NorthernGobshite Mon 14-Feb-11 21:00:37

theborrower, the health of ones baby is important for mother emotional well being surely?

I do understand OP's 'grief' but I think she should put it into perspective. Please do not pooh pooh my comments.

PussinJimmyChoos Mon 14-Feb-11 21:06:32

I can totally identify with the feelings expressed by the OP

I had an emcs with DS as he was back to back and I wasn't dilating properly. In retrospect, I don't think the hospital were very good as I was in so much pain so early on and rather than explain what had happened, they just medicated me up and I think the cascade of intervention along with the back to back is what played a major part in the emcs

DC2 is due in March and I really really want a VBAC...last midwife appt at 32 weeks, the baby was breech so am praying it turns so I at least am in with a chance

Logically, I know the end result of a healthy baby and mum is the goal and obviously the health must come first but I do feel like I've missed out on a big secret and that I am not a really a 'real' woman as haven't given birth vaginally...people who have had vaginally births find this a bit weird but I think people who have had c sections will see where I am coming from

Added to that, there is the recovery period - my scar was infected, couldn't drive, trouble picking DS up and breastfeeding...really don't want to go through it again

PaisleyLeaf Mon 14-Feb-11 21:07:45

I had to have an elective c-section and I don't feel I missed out in any way.
I wish I could think of something to help you feel better about yours, but I can't. I just haven't felt sad about it myself.
Do you think you're having these feelings because of things that other mothers say, or how birth is portrayed in media etc.

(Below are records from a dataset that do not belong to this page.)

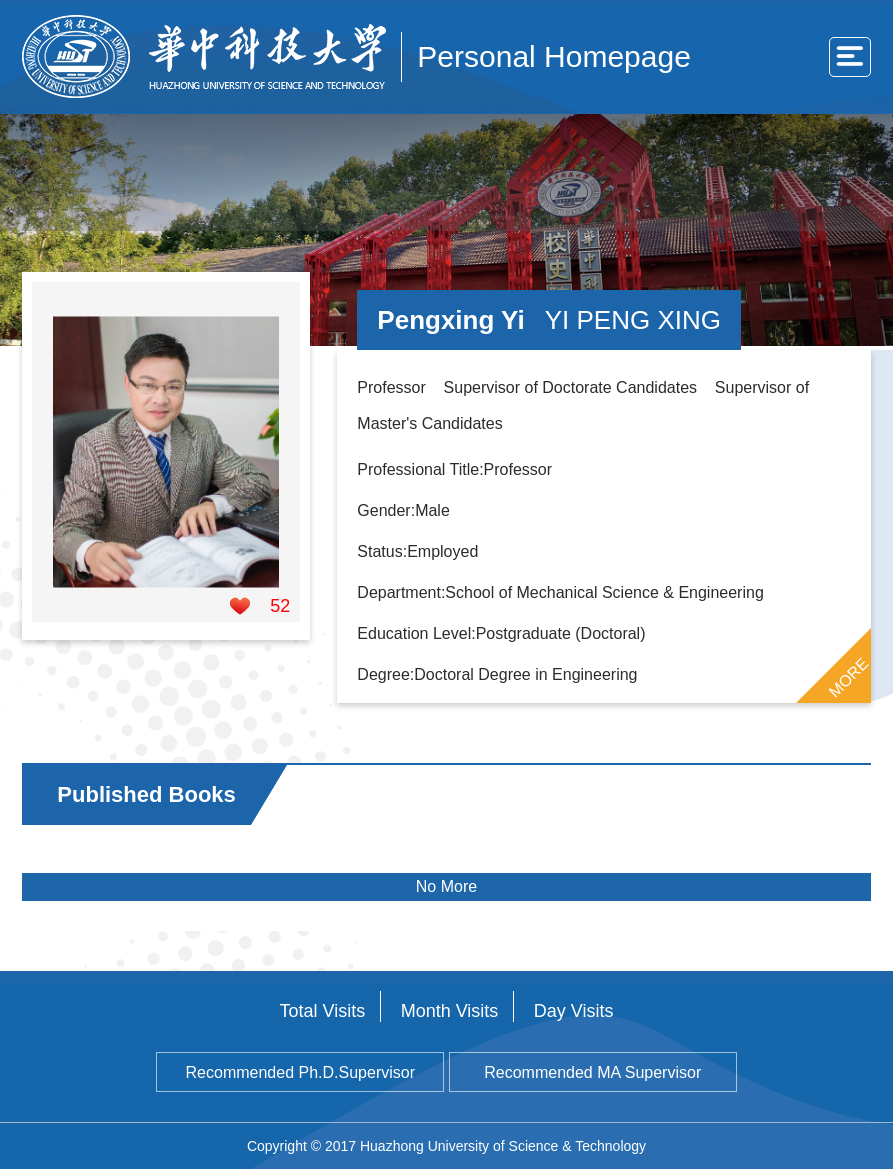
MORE (848, 677)
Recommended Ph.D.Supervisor (300, 1072)
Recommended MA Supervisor (592, 1072)
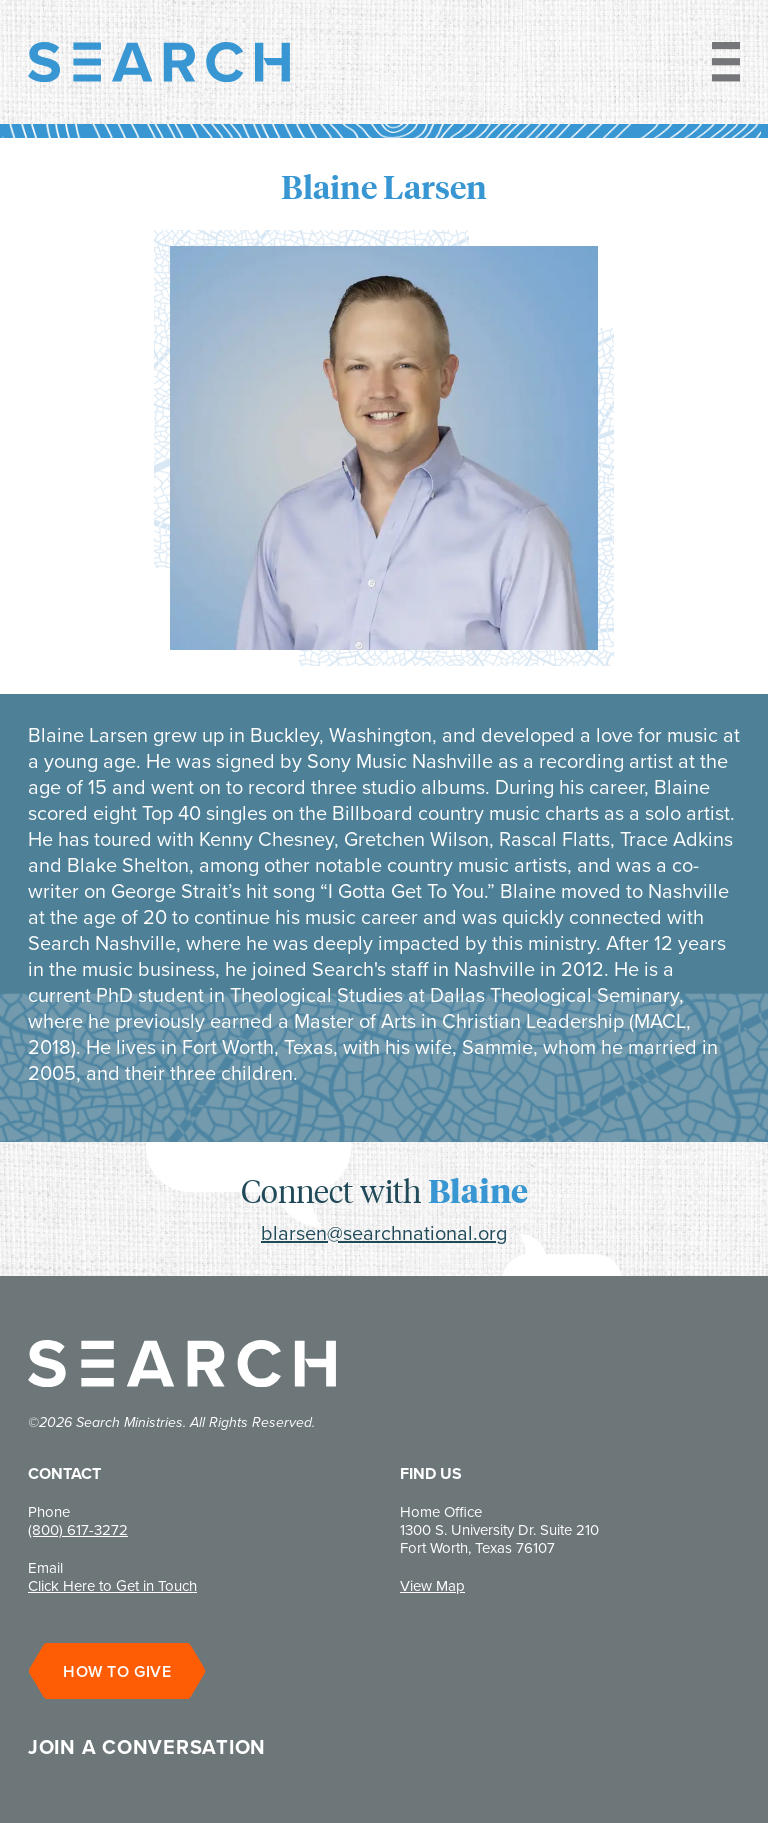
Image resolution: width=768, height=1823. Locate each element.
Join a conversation (147, 1747)
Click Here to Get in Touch (112, 1586)
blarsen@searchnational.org (384, 1233)
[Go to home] (159, 62)
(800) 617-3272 (78, 1530)
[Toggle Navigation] (718, 62)
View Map (432, 1586)
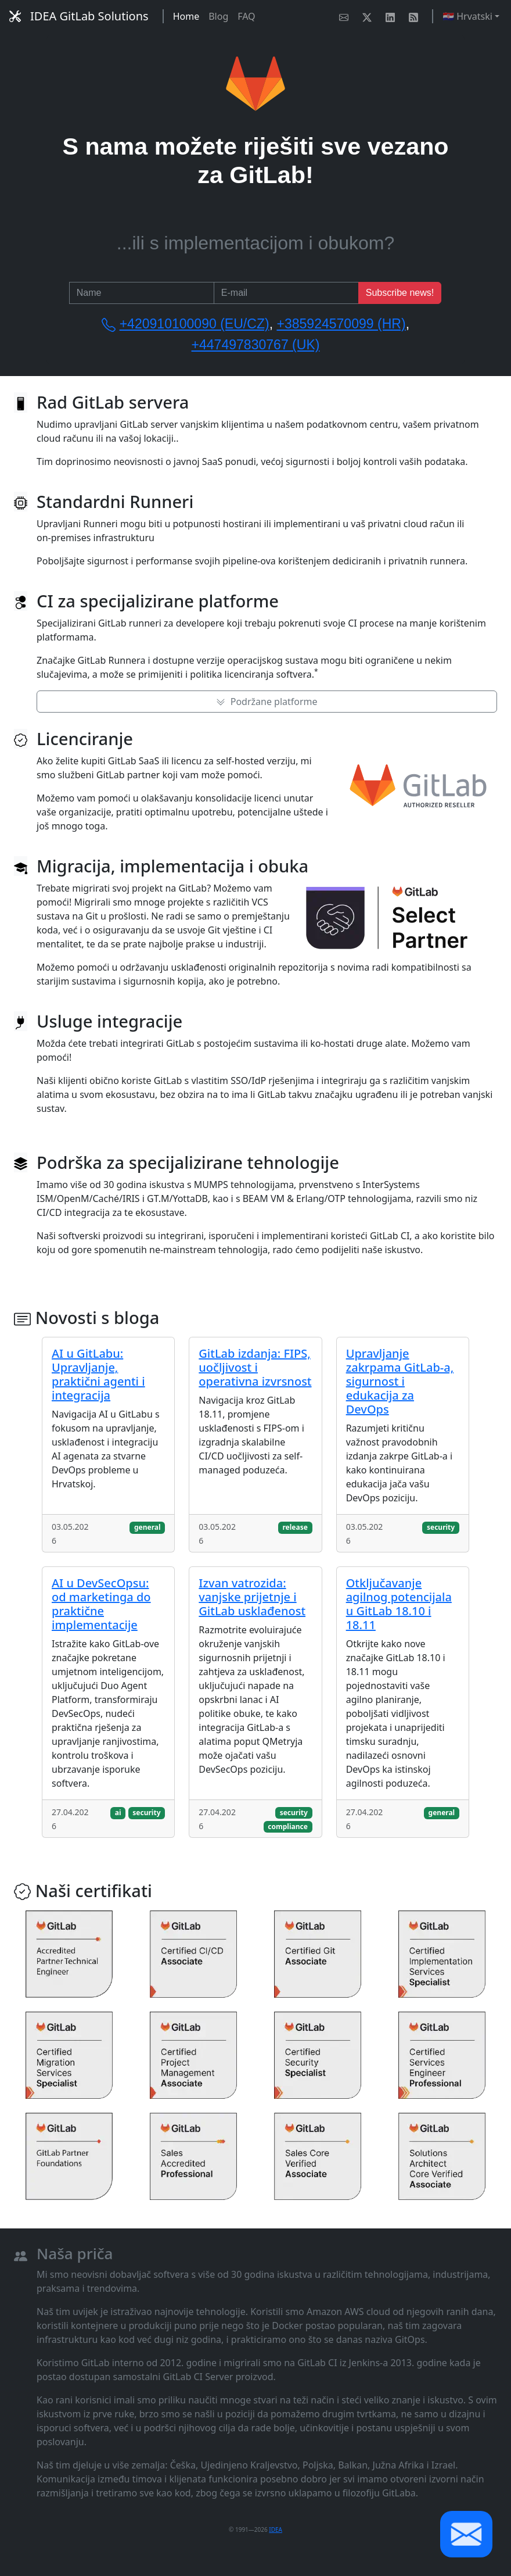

Or is it a deep feeling in yourself?

NorthernGobshite Mon 14-Feb-11 21:30:13

I find it so sad that fertile mothers with healthy babys are left feeling they have failed because they have had csections. Who has done this to us? I think its a combination of the media "too posh to push" nonsense but also this competitive parenting thing that seems to have gained prominence.

You carried your child in your womb for 9 months and yet are made to feel somehow less of a woman because you didn't push a baby out of your vagina? What a strange world we live in.

I am fairly sure my friend who has has 7 mc and numerous failed IVF attempts would not care how her baby was delivered.